_YOUR TASK_. Each entry that follows should be retyped in full and exactly.

_ENTRIES PROVIDED_.
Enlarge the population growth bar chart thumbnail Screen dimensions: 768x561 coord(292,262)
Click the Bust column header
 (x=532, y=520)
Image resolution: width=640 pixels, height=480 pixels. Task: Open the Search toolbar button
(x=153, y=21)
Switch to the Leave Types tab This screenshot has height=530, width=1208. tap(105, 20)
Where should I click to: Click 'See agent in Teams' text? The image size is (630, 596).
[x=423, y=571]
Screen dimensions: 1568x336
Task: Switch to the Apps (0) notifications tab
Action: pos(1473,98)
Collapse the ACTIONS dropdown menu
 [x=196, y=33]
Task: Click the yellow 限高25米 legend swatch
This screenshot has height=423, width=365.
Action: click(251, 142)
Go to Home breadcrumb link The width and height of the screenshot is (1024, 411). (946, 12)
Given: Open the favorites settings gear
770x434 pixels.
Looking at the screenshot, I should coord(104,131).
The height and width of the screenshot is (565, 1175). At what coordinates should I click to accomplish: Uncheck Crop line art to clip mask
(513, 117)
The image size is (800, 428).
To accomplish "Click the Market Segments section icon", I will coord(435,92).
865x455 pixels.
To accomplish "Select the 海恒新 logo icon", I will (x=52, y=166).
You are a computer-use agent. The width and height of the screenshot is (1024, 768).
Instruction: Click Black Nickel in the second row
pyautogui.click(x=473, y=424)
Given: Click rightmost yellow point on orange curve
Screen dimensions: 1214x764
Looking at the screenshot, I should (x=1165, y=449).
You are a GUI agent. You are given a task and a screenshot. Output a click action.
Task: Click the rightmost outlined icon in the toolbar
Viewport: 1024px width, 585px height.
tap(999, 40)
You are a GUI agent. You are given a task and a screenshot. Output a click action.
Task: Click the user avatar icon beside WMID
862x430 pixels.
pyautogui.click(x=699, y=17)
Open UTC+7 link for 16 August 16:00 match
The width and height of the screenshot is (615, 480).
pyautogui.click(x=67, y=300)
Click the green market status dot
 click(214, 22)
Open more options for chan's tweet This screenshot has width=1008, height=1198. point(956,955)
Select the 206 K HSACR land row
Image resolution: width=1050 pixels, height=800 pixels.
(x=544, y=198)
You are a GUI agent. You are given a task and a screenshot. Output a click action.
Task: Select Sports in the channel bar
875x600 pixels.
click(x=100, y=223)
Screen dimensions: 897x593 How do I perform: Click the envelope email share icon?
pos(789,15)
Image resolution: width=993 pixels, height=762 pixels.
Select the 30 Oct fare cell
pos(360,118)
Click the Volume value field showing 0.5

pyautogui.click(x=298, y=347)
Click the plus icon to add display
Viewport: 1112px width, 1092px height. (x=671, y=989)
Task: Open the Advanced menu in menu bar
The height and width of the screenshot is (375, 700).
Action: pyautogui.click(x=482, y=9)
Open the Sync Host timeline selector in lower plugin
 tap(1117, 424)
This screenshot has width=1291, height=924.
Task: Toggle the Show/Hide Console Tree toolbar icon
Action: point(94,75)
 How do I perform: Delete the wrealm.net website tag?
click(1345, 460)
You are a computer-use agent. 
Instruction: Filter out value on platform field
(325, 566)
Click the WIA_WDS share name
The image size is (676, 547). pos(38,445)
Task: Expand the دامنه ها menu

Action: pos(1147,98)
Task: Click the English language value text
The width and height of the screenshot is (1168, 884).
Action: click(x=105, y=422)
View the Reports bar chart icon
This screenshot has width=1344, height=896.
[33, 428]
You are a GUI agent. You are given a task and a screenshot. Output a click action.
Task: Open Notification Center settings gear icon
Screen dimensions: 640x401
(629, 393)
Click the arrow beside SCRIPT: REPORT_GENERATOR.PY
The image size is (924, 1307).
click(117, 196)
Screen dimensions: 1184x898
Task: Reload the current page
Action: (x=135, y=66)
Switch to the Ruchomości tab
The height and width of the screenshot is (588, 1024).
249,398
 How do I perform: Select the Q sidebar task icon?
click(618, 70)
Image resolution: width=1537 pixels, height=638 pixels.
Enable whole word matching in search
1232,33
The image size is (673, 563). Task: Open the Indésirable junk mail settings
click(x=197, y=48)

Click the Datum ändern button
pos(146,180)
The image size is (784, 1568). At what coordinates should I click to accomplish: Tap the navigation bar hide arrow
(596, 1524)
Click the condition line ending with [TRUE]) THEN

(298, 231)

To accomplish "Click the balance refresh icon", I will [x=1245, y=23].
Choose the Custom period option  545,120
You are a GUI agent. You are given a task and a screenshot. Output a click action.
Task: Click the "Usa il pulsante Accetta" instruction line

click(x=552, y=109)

_WORKED SOLUTION_.
Enlarge the population growth bar chart thumbnail Screen dimensions: 768x561 coord(292,262)
Click the Bust column header
 (x=532, y=520)
Image resolution: width=640 pixels, height=480 pixels. Task: Open the Search toolbar button
(x=153, y=21)
Switch to the Leave Types tab This screenshot has height=530, width=1208. tap(105, 20)
Where should I click to: Click 'See agent in Teams' text? The image size is (630, 596).
[x=423, y=571]
Screen dimensions: 1568x336
Task: Switch to the Apps (0) notifications tab
Action: pos(1473,98)
Collapse the ACTIONS dropdown menu
 [x=196, y=33]
Task: Click the yellow 限高25米 legend swatch
This screenshot has height=423, width=365.
Action: click(251, 142)
Go to Home breadcrumb link The width and height of the screenshot is (1024, 411). (946, 12)
Given: Open the favorites settings gear
770x434 pixels.
Looking at the screenshot, I should coord(104,131).
The height and width of the screenshot is (565, 1175). At what coordinates should I click to accomplish: Uncheck Crop line art to clip mask
(513, 117)
The image size is (800, 428).
To accomplish "Click the Market Segments section icon", I will coord(435,92).
865x455 pixels.
To accomplish "Select the 海恒新 logo icon", I will (x=52, y=166).
You are a computer-use agent. The width and height of the screenshot is (1024, 768).
Instruction: Click Black Nickel in the second row
pyautogui.click(x=473, y=424)
Given: Click rightmost yellow point on orange curve
Screen dimensions: 1214x764
Looking at the screenshot, I should (x=1165, y=449).
You are a GUI agent. You are given a task and a screenshot. Output a click action.
Task: Click the rightmost outlined icon in the toolbar
Viewport: 1024px width, 585px height.
tap(999, 40)
You are a GUI agent. You are given a task and a screenshot. Output a click action.
Task: Click the user avatar icon beside WMID
862x430 pixels.
pyautogui.click(x=699, y=17)
Open UTC+7 link for 16 August 16:00 match
The width and height of the screenshot is (615, 480).
pyautogui.click(x=67, y=300)
Click the green market status dot
 click(214, 22)
Open more options for chan's tweet This screenshot has width=1008, height=1198. point(956,955)
Select the 206 K HSACR land row
Image resolution: width=1050 pixels, height=800 pixels.
(x=544, y=198)
You are a GUI agent. You are given a task and a screenshot. Output a click action.
Task: Select Sports in the channel bar
875x600 pixels.
click(x=100, y=223)
Screen dimensions: 897x593 How do I perform: Click the envelope email share icon?
pos(789,15)
Image resolution: width=993 pixels, height=762 pixels.
Select the 30 Oct fare cell
pos(360,118)
Click the Volume value field showing 0.5

pyautogui.click(x=298, y=347)
Click the plus icon to add display
Viewport: 1112px width, 1092px height. (x=671, y=989)
Task: Open the Advanced menu in menu bar
The height and width of the screenshot is (375, 700).
Action: pyautogui.click(x=482, y=9)
Open the Sync Host timeline selector in lower plugin
 tap(1117, 424)
This screenshot has width=1291, height=924.
Task: Toggle the Show/Hide Console Tree toolbar icon
Action: point(94,75)
 How do I perform: Delete the wrealm.net website tag?
click(1345, 460)
You are a computer-use agent. 
Instruction: Filter out value on platform field
(325, 566)
Click the WIA_WDS share name
The image size is (676, 547). pos(38,445)
Task: Expand the دامنه ها menu

Action: pos(1147,98)
Task: Click the English language value text
The width and height of the screenshot is (1168, 884).
Action: click(x=105, y=422)
View the Reports bar chart icon
This screenshot has width=1344, height=896.
[33, 428]
You are a GUI agent. You are given a task and a screenshot. Output a click action.
Task: Open Notification Center settings gear icon
Screen dimensions: 640x401
(629, 393)
Click the arrow beside SCRIPT: REPORT_GENERATOR.PY
The image size is (924, 1307).
click(117, 196)
Screen dimensions: 1184x898
Task: Reload the current page
Action: (x=135, y=66)
Switch to the Ruchomości tab
The height and width of the screenshot is (588, 1024).
249,398
 How do I perform: Select the Q sidebar task icon?
click(618, 70)
Image resolution: width=1537 pixels, height=638 pixels.
Enable whole word matching in search
1232,33
The image size is (673, 563). Task: Open the Indésirable junk mail settings
click(x=197, y=48)

Click the Datum ändern button
pos(146,180)
The image size is (784, 1568). At what coordinates should I click to accomplish: Tap the navigation bar hide arrow
(596, 1524)
Click the condition line ending with [TRUE]) THEN

(298, 231)

To accomplish "Click the balance refresh icon", I will [x=1245, y=23].
Choose the Custom period option  545,120
You are a GUI agent. You are given a task and a screenshot. Output a click action.
Task: Click the "Usa il pulsante Accetta" instruction line

click(x=552, y=109)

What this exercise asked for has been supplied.